Concerned about the side effects of anastrozole

I had no chemo and am just now completing my 5 years of letrozole. I’m T2bN0M0, 9 mm IDC, ER + HER2- , Quadrantectomy plus 30 days radiation.

Letrozole did cause bone loss, for me cognitive function decline, and some arthalgias but none of the above discouraged me from completing the 5 years.

I know with those that have chemo they do or can provide brief breaks to lessen the side effects. I’m curious, how did you do a half dose letrozole?
1 pill every other day or split the pill? I know splitting is NOT recommended but I did it for the first 3 months and then the whole pill for the remaining 4.9 years.
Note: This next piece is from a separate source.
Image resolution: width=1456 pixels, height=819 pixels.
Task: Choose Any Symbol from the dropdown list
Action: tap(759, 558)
I’m 65 now so perhaps why my side effects are tolerable.

Good luck to you.

Good luck with that nasty Anastozole! It’ll be 5 years that I’ve had to be on it this August. Can’t wait to go off it, although my Dr said new information shows it’s best to stay on it for 7 to 10 years! It’s cause severe osteoporosis, affected my teeth beyond! Gave me blood clots to where I have to be on blood thinners for life! Also made my hair keep falling out & wrinkles!!!

I have been on Anastrozole since May 2022. My problem now is my hair. It hasn’t gotten any thinner but in the last month it has gone wild! It is now very curly in the back above my collar but everywhere else it’s just coarse and wild. I take biotin-maybe too much? I was thinking perhaps it’s the lack of estrogen? I know I’m whining but it just feels like one more thing to deal with. Any others have this happen? Thanks for listening.
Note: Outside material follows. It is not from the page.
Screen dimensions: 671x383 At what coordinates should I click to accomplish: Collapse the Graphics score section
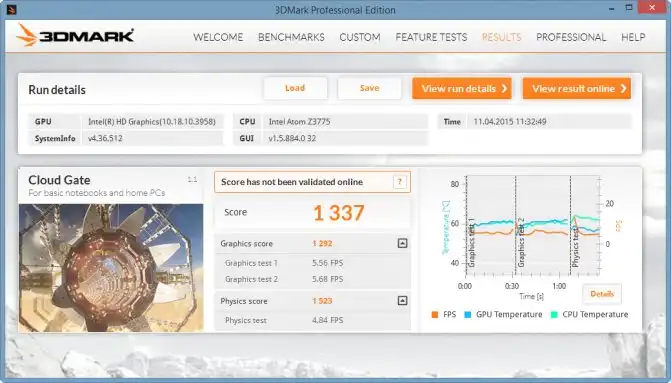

I was started on Arimidex in September 2019 and it started out ok but then I started having continuous UTI’s.
I talked to my oncologist about it and he made me look stupid when he said it had nothing to do with the medication.
I thought I would stop it to see if the UTI’s stopped and they did so I haven’t taken it for about 3 years.
If my cancer returns then it returns.
I started on Femara at first in July 2019 and I ached all over so my oncologist switched it to Arimidex.
I hope and pray you do well while taking it.

Thank you for your encouraging words❤️

@perplexed see if you can have a Breast Cancer Index test. It is now included in the guidelines for docs. It is done at 5 years and tells you risk of recurrence in years 6-10 and also a yes or no answer on whether there is benefit to extended hormonal therapy.

I took Arimidex for 12 years. Yes, 12 years! It caused osteoporosis, and eventually I had three exercise-related fractures. It also caused me to feel "creaky," like I was the Tin Man in the Wizard of Oz. HOWEVER....I'm now 13+ years out from my diagnosis and I will say, in hindsight, it gave me peace of mind that I was doing all I could to prevent a recurrence. That's not nothing.

@jayne1959 Thank you for sharing. My experience w/ Anastrozole is similar. I stopped taking after having taken it for 2 1/2 years When I stopped taking due to couldn’t hardly get in and out of the car, due to hip and joints pain and overall foggy & depressed feeling. My oncologist also told me “it doesn’t have anything to do with medication “. One oncologist said they ‘take it for granted ‘ that’s it was working. He is no longer my oncologist.
It took about 6-8 months for me to feel like my self again. I have been off Anastrozole for 10 months now snd feel wonderful. I’m getting checked with alternating mammograms & MRIs every 6 months. We must be proactive in our health and do what is right for us & finding a doctor that works with us as a team. Blessings & I’m happy you are doing better.

My hair and my facial skin are both very dry. My hair is almost beyond control, wild and wanting to stand out in the back and straight on top. Before Anastrozole my hair was naturally curly and easy to manage.

Windyshores, great! Thanks for this suggestion. You would think that after 5 years they would automatically give that test along with an option for a MRI or CT scan to check for cancer.